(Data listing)
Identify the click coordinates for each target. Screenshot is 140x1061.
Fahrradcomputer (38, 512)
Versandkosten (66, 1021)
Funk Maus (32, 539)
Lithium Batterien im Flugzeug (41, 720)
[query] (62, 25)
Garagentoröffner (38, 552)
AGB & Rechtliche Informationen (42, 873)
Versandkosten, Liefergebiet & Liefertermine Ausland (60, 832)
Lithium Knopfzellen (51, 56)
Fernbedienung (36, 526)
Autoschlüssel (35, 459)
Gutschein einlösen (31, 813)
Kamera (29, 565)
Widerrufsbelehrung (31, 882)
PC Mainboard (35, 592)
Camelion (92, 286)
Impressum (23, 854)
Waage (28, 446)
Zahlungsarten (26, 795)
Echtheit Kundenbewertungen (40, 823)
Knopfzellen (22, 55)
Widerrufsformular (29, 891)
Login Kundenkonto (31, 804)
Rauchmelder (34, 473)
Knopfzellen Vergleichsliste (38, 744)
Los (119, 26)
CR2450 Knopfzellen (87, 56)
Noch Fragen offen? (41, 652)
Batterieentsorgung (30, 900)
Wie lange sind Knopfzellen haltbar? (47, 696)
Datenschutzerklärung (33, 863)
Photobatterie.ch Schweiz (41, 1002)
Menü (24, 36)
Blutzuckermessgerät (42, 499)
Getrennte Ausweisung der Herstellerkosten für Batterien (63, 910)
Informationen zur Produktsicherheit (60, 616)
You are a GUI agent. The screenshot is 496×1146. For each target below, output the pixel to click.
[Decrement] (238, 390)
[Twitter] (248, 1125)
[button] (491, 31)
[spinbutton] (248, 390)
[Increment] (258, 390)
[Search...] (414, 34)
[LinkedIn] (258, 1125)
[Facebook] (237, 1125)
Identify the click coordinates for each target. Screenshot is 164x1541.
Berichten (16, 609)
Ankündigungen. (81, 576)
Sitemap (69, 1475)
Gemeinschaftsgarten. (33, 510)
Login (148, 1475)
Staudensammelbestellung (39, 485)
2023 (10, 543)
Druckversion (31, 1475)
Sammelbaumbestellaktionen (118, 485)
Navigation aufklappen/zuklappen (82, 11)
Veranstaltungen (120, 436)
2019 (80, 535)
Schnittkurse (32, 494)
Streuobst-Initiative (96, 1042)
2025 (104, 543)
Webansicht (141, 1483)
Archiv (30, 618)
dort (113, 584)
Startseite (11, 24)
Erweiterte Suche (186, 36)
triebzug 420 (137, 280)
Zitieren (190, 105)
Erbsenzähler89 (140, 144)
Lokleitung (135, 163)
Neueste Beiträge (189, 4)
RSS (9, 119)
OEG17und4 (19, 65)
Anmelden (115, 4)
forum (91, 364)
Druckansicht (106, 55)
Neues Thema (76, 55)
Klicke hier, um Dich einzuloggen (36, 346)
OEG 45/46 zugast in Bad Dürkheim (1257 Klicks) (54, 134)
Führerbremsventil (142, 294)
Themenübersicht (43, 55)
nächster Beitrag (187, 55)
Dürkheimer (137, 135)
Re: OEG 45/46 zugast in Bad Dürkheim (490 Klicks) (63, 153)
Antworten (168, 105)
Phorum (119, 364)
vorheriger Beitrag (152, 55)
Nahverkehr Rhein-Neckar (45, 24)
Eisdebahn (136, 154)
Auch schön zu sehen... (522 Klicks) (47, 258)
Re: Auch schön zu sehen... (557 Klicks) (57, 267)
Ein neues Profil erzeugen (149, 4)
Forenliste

▶ [Given request] Rewrite the data listing from its start through the line containing "[Search...] (414, 34)", putting "Lieferkosten" wherever "Versandkosten" appears and changing nothing else.

▶ [Result]
Identify the click coordinates for each target. Screenshot is 140x1061.
Fahrradcomputer (38, 512)
Lieferkosten (66, 1021)
Funk Maus (32, 539)
Lithium Batterien im Flugzeug (41, 720)
[query] (62, 25)
Garagentoröffner (38, 552)
AGB & Rechtliche Informationen (42, 873)
Lieferkosten, Liefergebiet & Liefertermine Ausland (60, 832)
Lithium Knopfzellen (51, 56)
Fernbedienung (36, 526)
Autoschlüssel (35, 459)
Gutschein einlösen (31, 813)
Kamera (29, 565)
Widerrufsbelehrung (31, 882)
PC Mainboard (35, 592)
Camelion (92, 286)
Impressum (23, 854)
Waage (28, 446)
Zahlungsarten (26, 795)
Echtheit Kundenbewertungen (40, 823)
Knopfzellen (22, 55)
Widerrufsformular (29, 891)
Login Kundenkonto (31, 804)
Rauchmelder (34, 473)
Knopfzellen Vergleichsliste (38, 744)
Los (119, 26)
CR2450 Knopfzellen (87, 56)
Noch Fragen offen? (41, 652)
Batterieentsorgung (30, 900)
Wie lange sind Knopfzellen haltbar? (47, 696)
Datenschutzerklärung (33, 863)
Photobatterie.ch Schweiz (41, 1002)
Menü (24, 36)
Blutzuckermessgerät (42, 499)
Getrennte Ausweisung der Herstellerkosten für Batterien (63, 910)
Informationen zur Produktsicherheit (60, 616)
You are a GUI agent. The screenshot is 496×1146. For each target below, output the pixel to click.
[Decrement] (238, 390)
[Twitter] (248, 1125)
[button] (491, 31)
[spinbutton] (248, 390)
[Increment] (258, 390)
[Search...] (414, 34)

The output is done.